# [SOLVED] Microsoft Security Essentials Always asking for a scan



## rajat22 (Jul 26, 2011)

Using windows XP media center updated version.
After a recent update Microsoft Security Essentials becoming yellow and asking for a quick scan everytime after log in.
I am using Microsoft Security Essentials since a long time & never faced such a problem earlier.
How to avoid the annoying yellow icon?
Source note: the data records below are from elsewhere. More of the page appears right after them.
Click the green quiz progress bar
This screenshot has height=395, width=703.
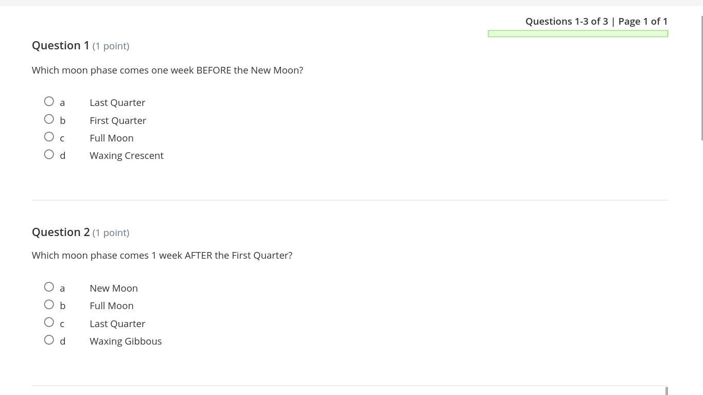577,34
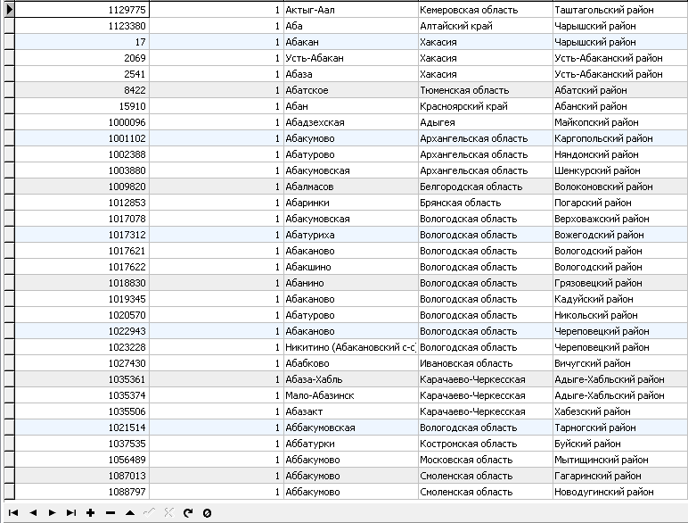Refresh data with the circular arrow icon
Viewport: 688px width, 523px height.
[187, 513]
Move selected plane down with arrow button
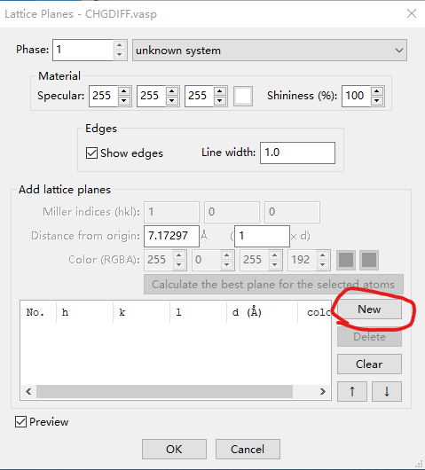Viewport: 425px width, 470px height. coord(387,391)
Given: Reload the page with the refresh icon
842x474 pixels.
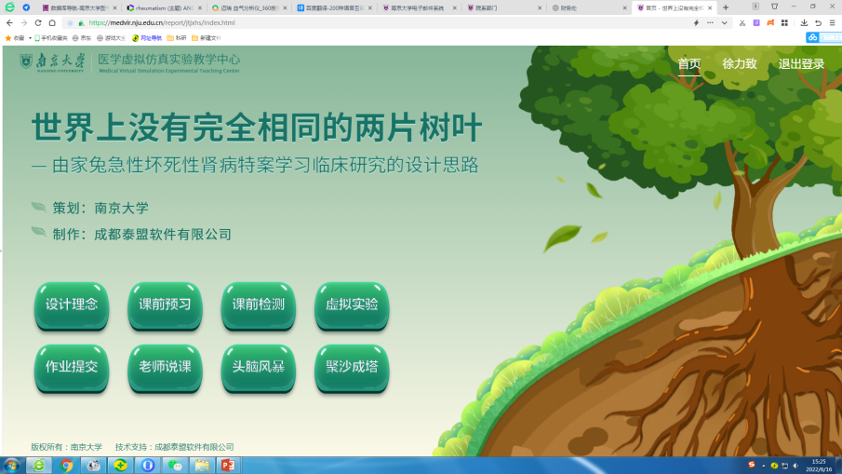Looking at the screenshot, I should [x=38, y=22].
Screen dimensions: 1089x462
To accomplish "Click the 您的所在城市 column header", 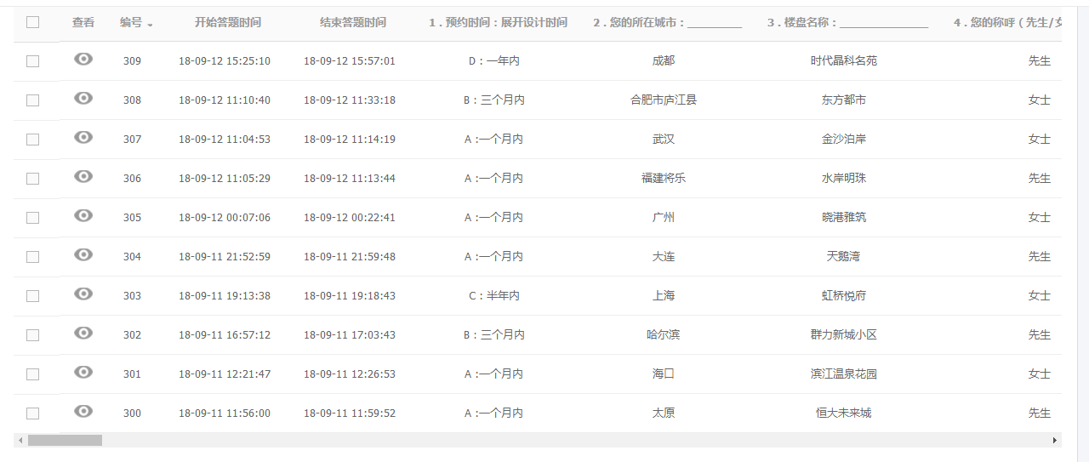I will (x=667, y=22).
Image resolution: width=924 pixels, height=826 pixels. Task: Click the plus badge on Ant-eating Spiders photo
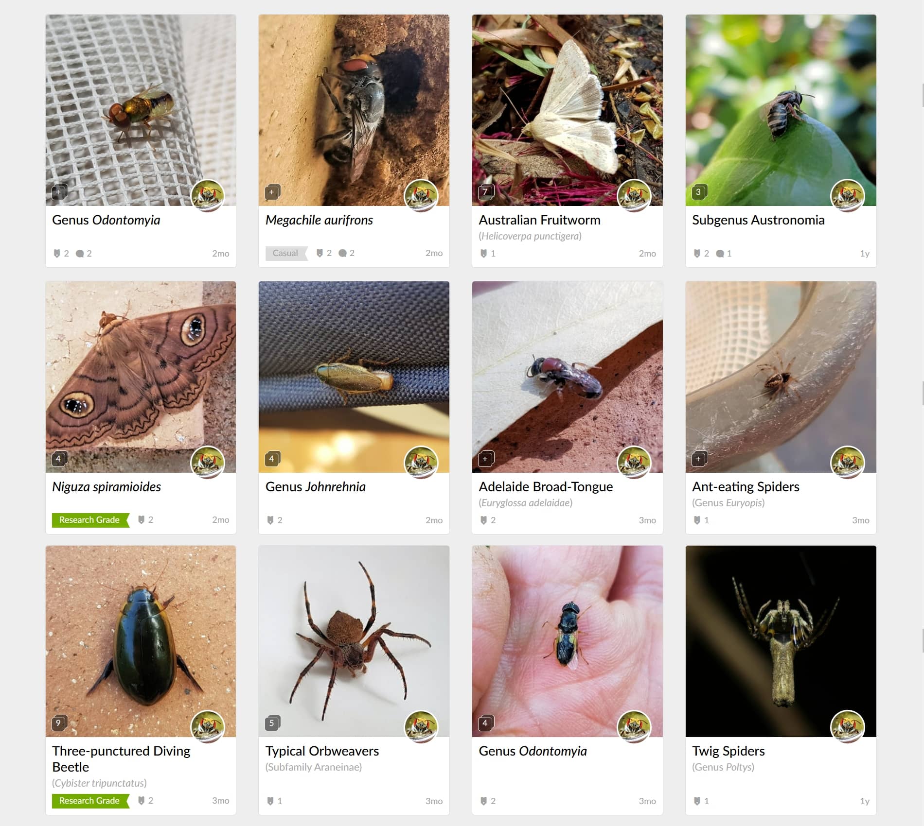coord(698,459)
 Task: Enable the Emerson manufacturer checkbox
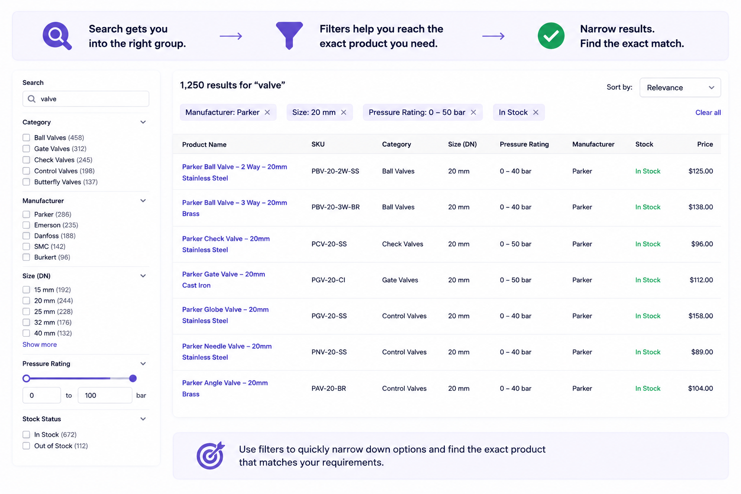click(27, 225)
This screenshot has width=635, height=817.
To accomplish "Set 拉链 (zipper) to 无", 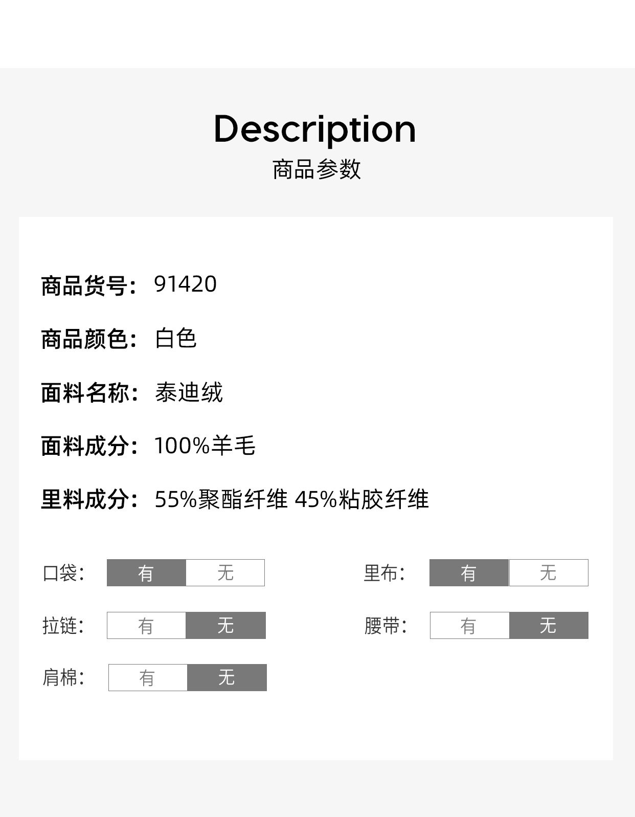I will pyautogui.click(x=225, y=625).
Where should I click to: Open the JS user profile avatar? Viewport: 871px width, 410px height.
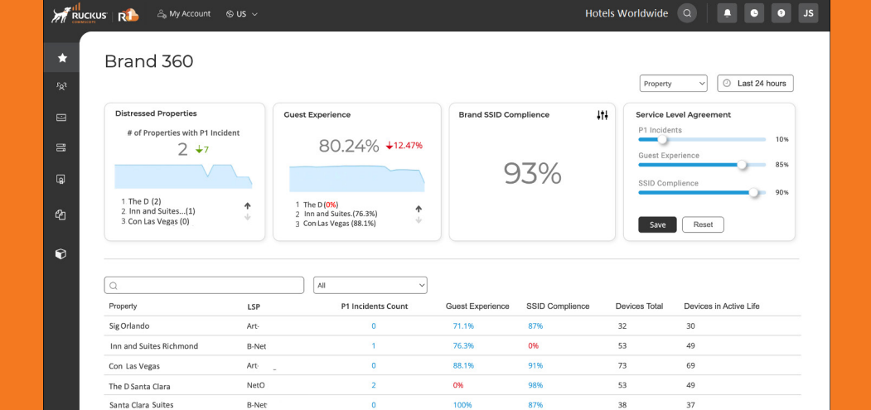[808, 13]
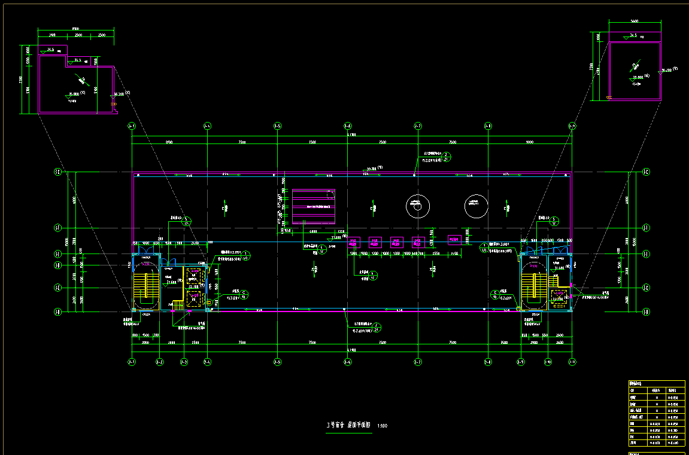Click grid axis bubble 3-2
The height and width of the screenshot is (455, 689).
tap(159, 362)
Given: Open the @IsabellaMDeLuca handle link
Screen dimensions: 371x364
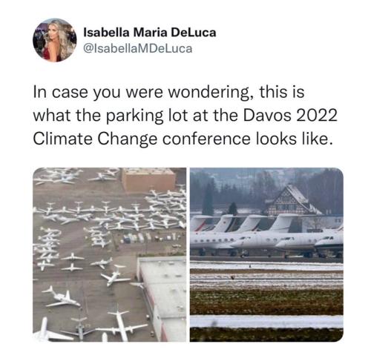Looking at the screenshot, I should [x=138, y=49].
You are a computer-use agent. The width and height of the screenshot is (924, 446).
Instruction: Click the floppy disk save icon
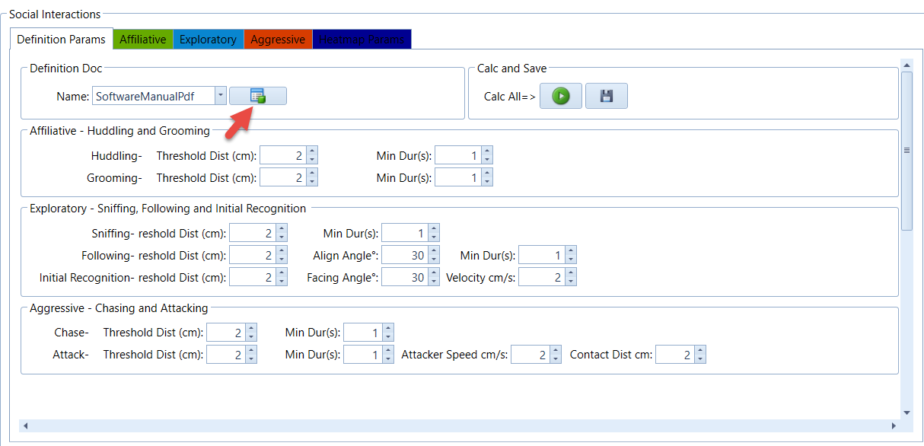pyautogui.click(x=606, y=97)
Otherwise it is working fine.


----------



## saswat23 (Jul 26, 2011)

*Re: Microsoft Security Essentials Always asking for a scan*

I think a complete PC scan will solve this issue.


----------



## motobuntu (Jul 26, 2011)

*Re: Microsoft Security Essentials Always asking for a scan*

I agree with what saswat23 suggested.

if it dosen't solve the issue try reinstalling, after downloading a fresh setup file.


----------



## rajat22 (Jul 28, 2011)

*Re: Microsoft Security Essentials Always asking for a scan*

Thanks to u all who took interest in this matter.
I found the reason.... it is the CCLEANER, was removing the log files of Microsoft Security Essentials everytime after using it.
Excluding Microsoft Security Essentials from its scan list, the problem is resolved.
Thank u again.


----------